_Records provided_
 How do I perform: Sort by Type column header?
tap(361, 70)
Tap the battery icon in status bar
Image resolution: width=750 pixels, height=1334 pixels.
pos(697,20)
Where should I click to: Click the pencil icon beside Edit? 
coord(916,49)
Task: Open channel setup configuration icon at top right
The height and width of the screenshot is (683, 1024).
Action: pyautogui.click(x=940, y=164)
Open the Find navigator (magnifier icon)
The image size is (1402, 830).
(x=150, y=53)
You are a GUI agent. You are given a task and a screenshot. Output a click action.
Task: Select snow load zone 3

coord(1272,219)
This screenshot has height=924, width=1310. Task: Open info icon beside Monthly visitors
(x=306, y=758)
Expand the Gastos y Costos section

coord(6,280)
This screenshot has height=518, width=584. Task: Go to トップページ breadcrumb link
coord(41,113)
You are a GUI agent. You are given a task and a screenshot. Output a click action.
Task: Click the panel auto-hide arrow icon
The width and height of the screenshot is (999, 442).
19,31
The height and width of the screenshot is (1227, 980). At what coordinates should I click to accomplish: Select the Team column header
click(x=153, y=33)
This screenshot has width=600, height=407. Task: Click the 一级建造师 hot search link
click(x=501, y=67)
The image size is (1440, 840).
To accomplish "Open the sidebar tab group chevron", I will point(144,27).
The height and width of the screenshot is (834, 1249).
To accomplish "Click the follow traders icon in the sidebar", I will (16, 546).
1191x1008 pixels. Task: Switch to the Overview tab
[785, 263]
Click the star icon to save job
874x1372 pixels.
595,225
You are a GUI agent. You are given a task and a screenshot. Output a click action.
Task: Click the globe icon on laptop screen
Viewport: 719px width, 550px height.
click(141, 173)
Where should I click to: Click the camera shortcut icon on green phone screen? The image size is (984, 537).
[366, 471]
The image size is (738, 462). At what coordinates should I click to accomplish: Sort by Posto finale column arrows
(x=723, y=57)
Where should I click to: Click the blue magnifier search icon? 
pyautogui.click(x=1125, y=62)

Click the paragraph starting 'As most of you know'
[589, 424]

_Work to be completed_
Reproduce the entries from the line containing "This screenshot has height=518, width=584." through the line containing "I will point(144,27).", both included, with the requests unchanged and 16 added to each coordinate value in the answers.

_Reply to the task_
This screenshot has height=518, width=584. Task: Go to トップページ breadcrumb link
coord(57,129)
You are a GUI agent. You are given a task and a screenshot. Output a click action.
Task: Click the panel auto-hide arrow icon
The width and height of the screenshot is (999, 442).
35,47
The height and width of the screenshot is (1227, 980). At what coordinates should I click to accomplish: Select the Team column header
click(x=169, y=49)
This screenshot has width=600, height=407. Task: Click the 一级建造师 hot search link
click(x=517, y=83)
The image size is (1440, 840).
To accomplish "Open the sidebar tab group chevron", I will point(160,43).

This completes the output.